Cassie declined to say The Daily Beast if it would cooperate with federal authorities to obtain the decryption tool.

Liska says Vladimir Putin, on the Russian side, could have pulled it out now and forced hackers to bleed it into the package.

“There was a lot of speculation that when Revil was arrested or retired … it was at the behest of the Kremlin,” he said. [saying] ‘Well, we’re done with you man.’ Although the Kremlin itself says we don’t know anything about it … they could have gotten the key from it [REvil] and delivered it to someone through an intermediary. ”

Mike Hamilton, a former deputy chairman of the U.S. government’s State, Local, Tribal, and Territorial Coordinating Council, says the hackers’ interest was in order to be able to subdue Russian-speaking hackers without Moscow’s intervention.

“Perhaps Revil’s group has leaked it to suppress this hunt, which they are now looking for,” Hamilton, now CISO of CI Security, a software correction company, told the Daily Beast.

At the moment, some are still waiting to recover from the ransom incident, Hamilton said, adding that the client, an unidentified victim, has not yet received a new decryption tool from Casey. A Kaseya spokesperson told The Daily Beast that it helps its customers, namely Managed Services (MSPs), first open their systems, and then expect them to share the tool with their customers.

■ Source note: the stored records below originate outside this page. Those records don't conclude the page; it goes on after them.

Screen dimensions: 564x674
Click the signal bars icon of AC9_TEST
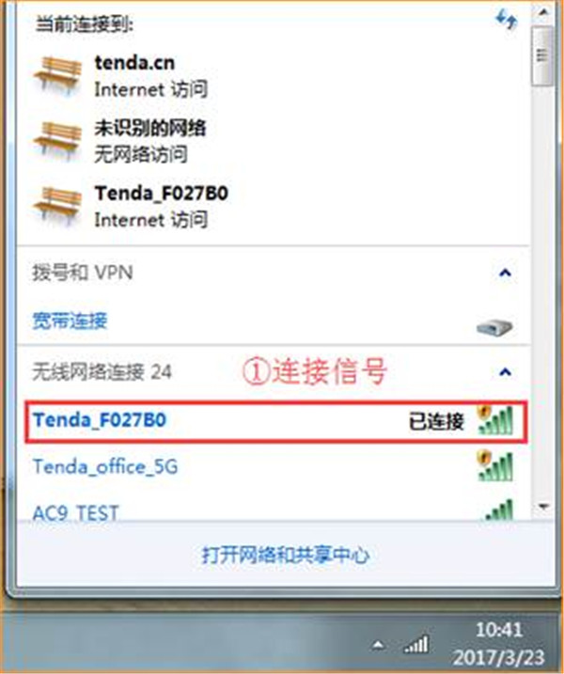498,509
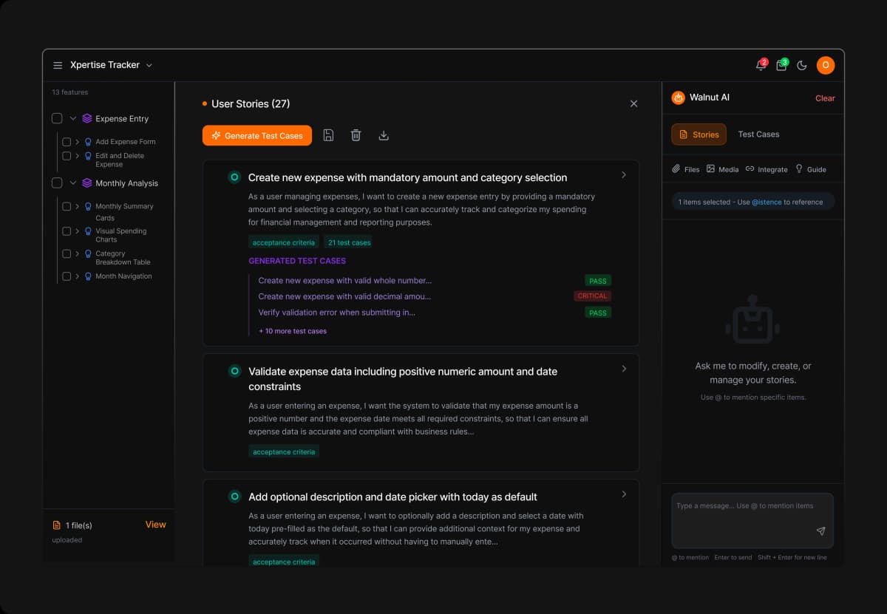Expand the first user story card chevron
Screen dimensions: 887x614
623,175
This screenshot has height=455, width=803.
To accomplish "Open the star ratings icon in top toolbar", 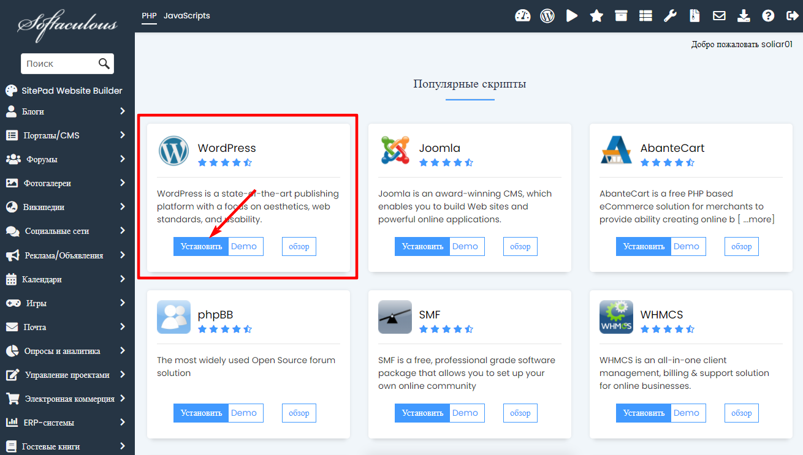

“Those end-user clients access the decryption through MSP (our customer) and in any case MSP needs to provide this technical support,” Lidholm told the Daily Beast.

And although the origins of the instrument still remain, it seems that the instrument works, says Carmakal.

“The Emsisoft coder is better built than all the threat actor codes – it’s faster and more efficient,” Carmal told the Daily Beast.

For victims who have been waiting almost a month, there is nothing better than this.